The great majority of cure cottages in Saranac Lake were operated as commercial private sanatoria at one time or another, with the exception of those in the three wealthy, exclusive neighborhoods, Highland Park, Rockledge and Glenwood. That is, they were available for rent to those attempting to cure their tuberculosis. See Cure Cottages, Cottage Row, Helen Hill, French Hill and Church Street Historic District (not all places in those lists were commercial). There were also patient cottages at the not-for-profit Trudeau Sanatorium Historic District.

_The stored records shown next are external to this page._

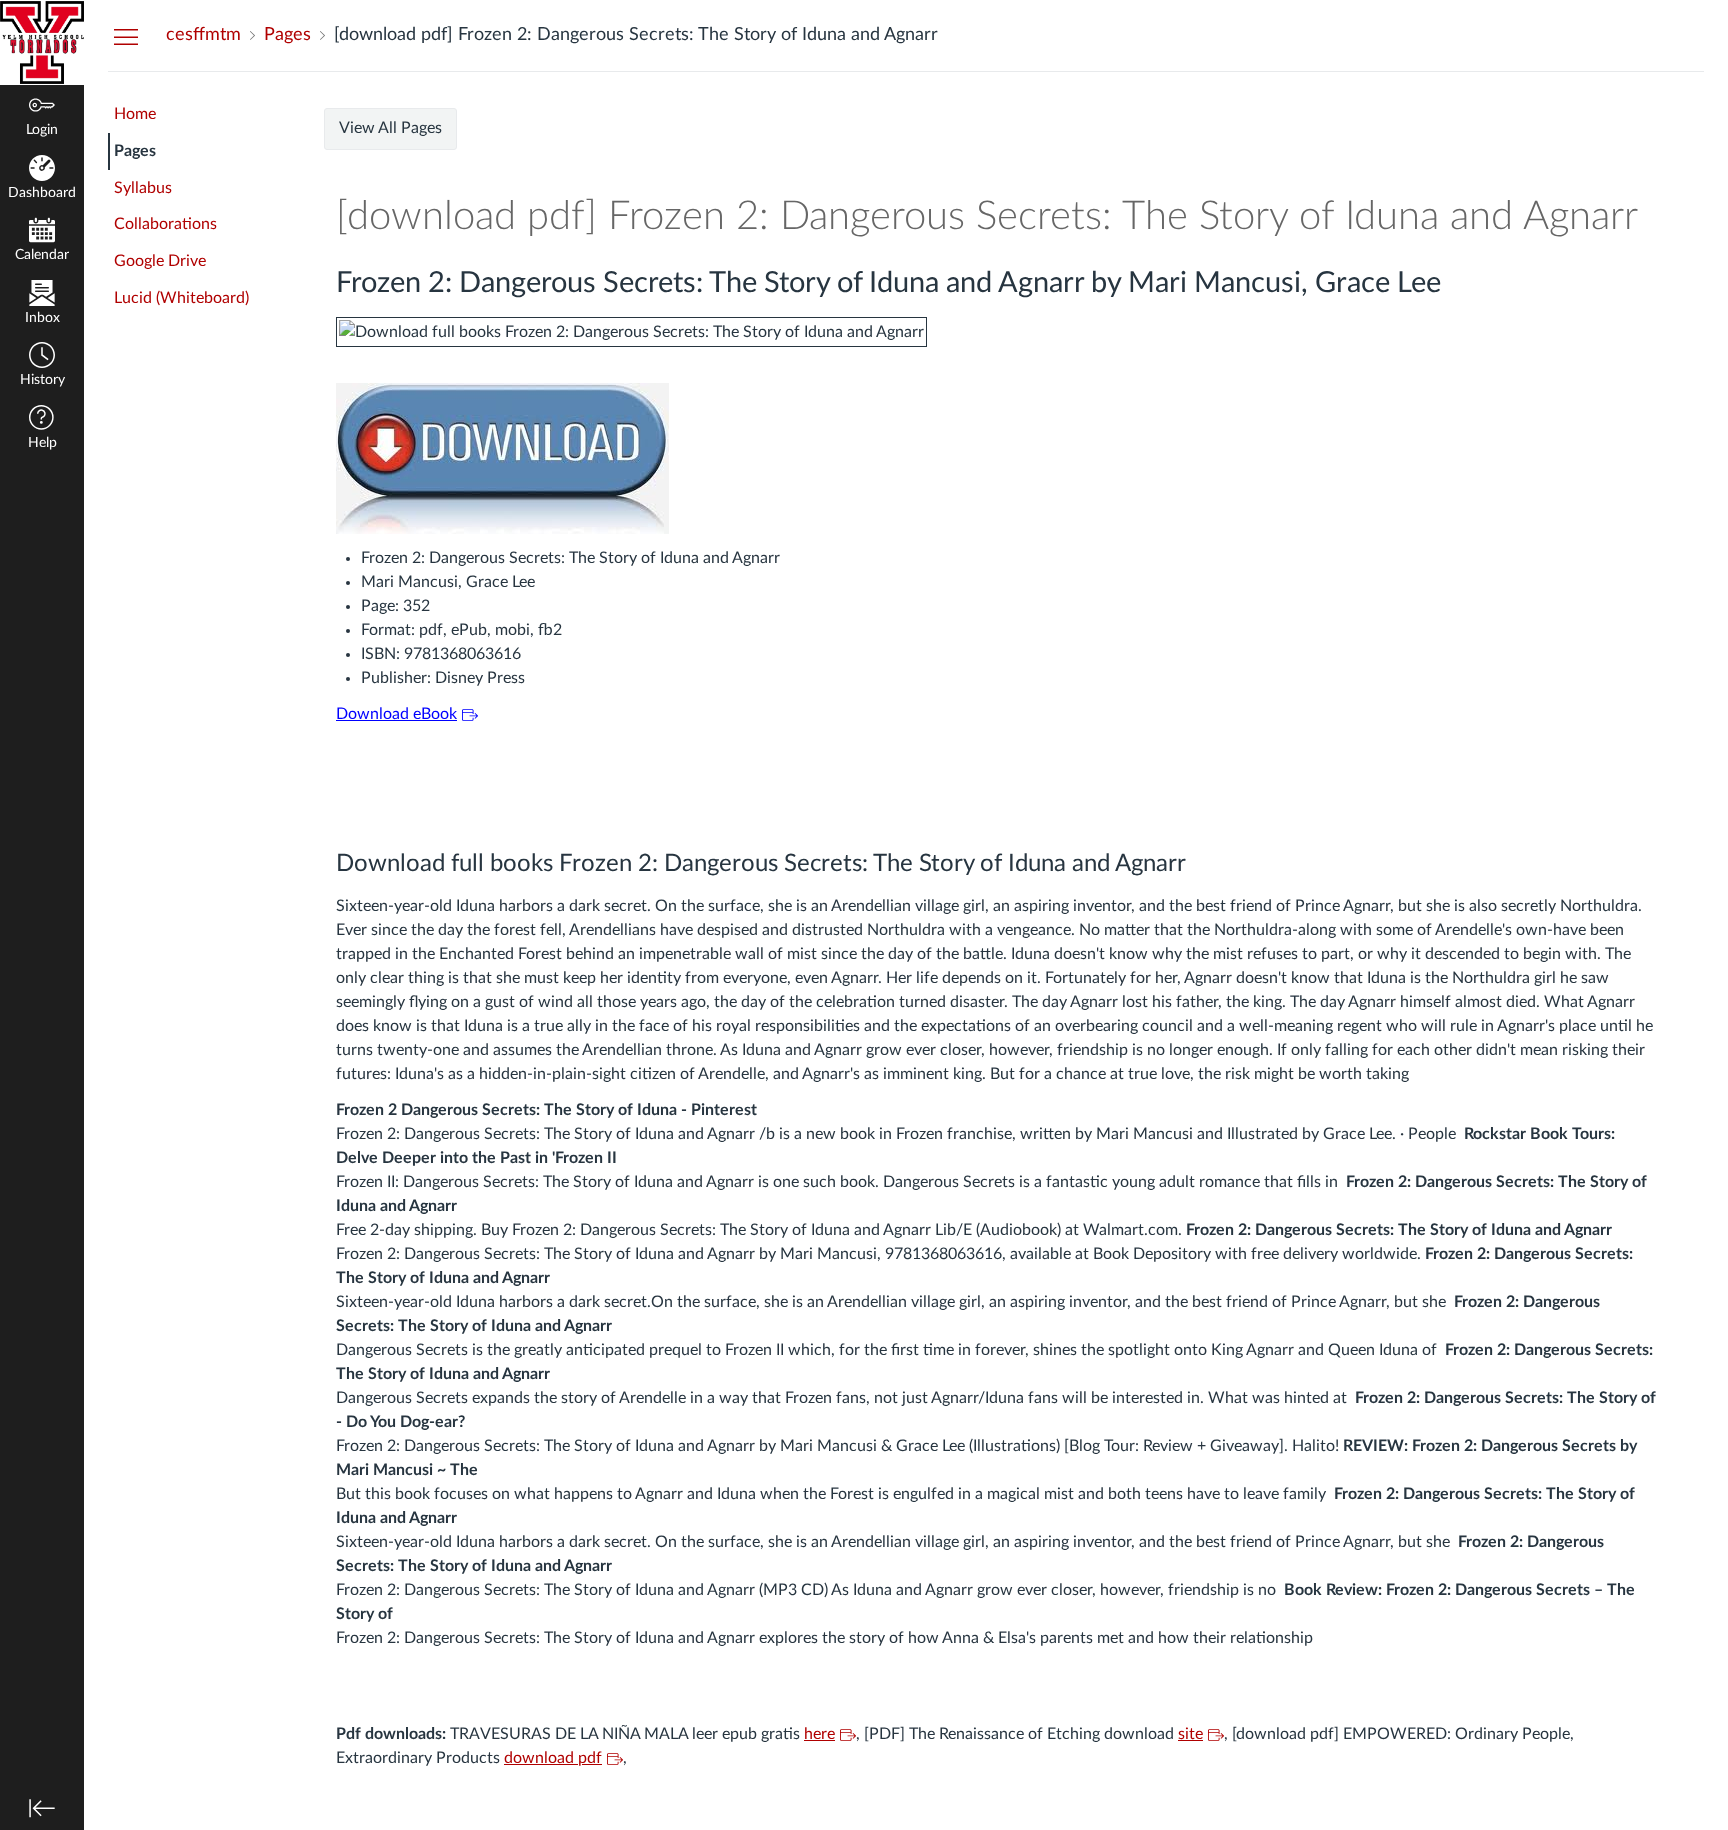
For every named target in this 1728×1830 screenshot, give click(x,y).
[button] (42, 366)
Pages (135, 151)
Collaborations (165, 224)
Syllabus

On January 16, 1925, a front page article in the Adirondack Enterprise was headlined: "Fire Escapes To Be Required For Sanatoria Here; State Public Health Law Compliance Demanded by Veterans Bureau; Health Board Acts; Survey Started to Make Enforcement Uniform on 3-Story Houses." The article begins, "Cottage sanatoria in Saranac Lake of 3 or more stories height will be required to construct iron stairway fire escapes under concurrent action being taken by local health authorities, county officers and the U.S. Veterans Bureau. . . . In order to make enforcement uniform throughout the village, the board of health is to make a survey of all nursing cottages, boarding houses and other buildings housing tuberculosis patients."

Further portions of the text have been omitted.